Alexandre Tornero Viñas

During the last decade there has been an important development in a set of systems capable of measuring an increasing number of heterogeneous features. Among them we can find activity recognition, as level of sedentary behaviour or sleep quality, fall detection in the elderly, training improvement in sports or the detection of risk events in patients. Traditionally, these measurements have been exclusively performed by an expert person, introducing uncertainty, inaccuracy and subjectivity. Taking this into account, providing a tool for the objective and accurate measurement of all these activities becomes necessary. The solutions for all these problems are as diverse as the mentioned problems themselves.
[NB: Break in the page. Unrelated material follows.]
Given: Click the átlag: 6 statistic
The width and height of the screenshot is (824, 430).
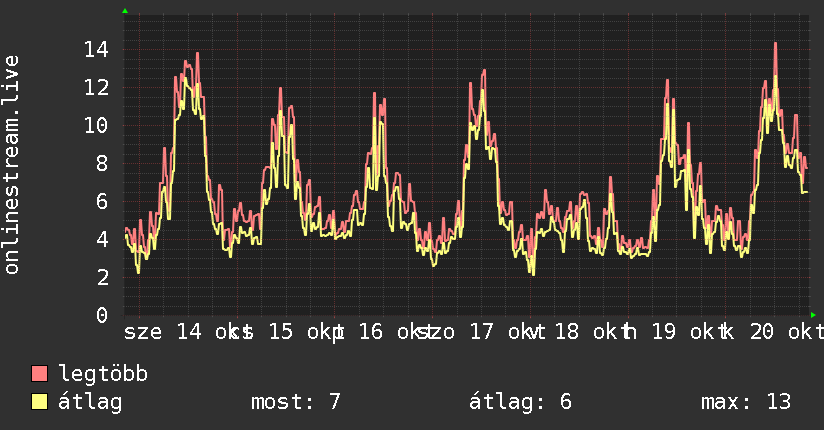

Providing a solution that is flexible, comfortable and capable of facing jointly this kind of problems is a challenge nowadays.
In that sense, inertial sensors, devices capable of measuring acceleration and rotation speed, arise as an optimal solution thanks to the advance in microelectronics achieved in the last years, making these sensors cheap, light and small devices. These sensors are frequently encapsulated in IMUs (Inertial Measurement Units) that usually include temperature or pressure sensors. Due to their low power necessities, they have a reasonable autonomy, even when they use wireless communication. This, added to their small size, makes possible to integrate them in everyday objects, such as clothing, allowing the constant monitoring of physical magnitudes like acceleration, rotation speed, temperature, etc. Additionally, thanks to the measured parameters, that allow the development of positioning systems, movement or events detection, they have a wide range of applications, enabling flexible, inexpensive and minimally invasive solutions.
Gradiant sees in these technologies a great opportunity for their application in such different areas as Health, Aeronautics, Sports or Safety. Thus, a great interest is kept in this line, through the development of several projects, taking advantage of its experience in sensor networks, advanced signal processing and pattern recognition.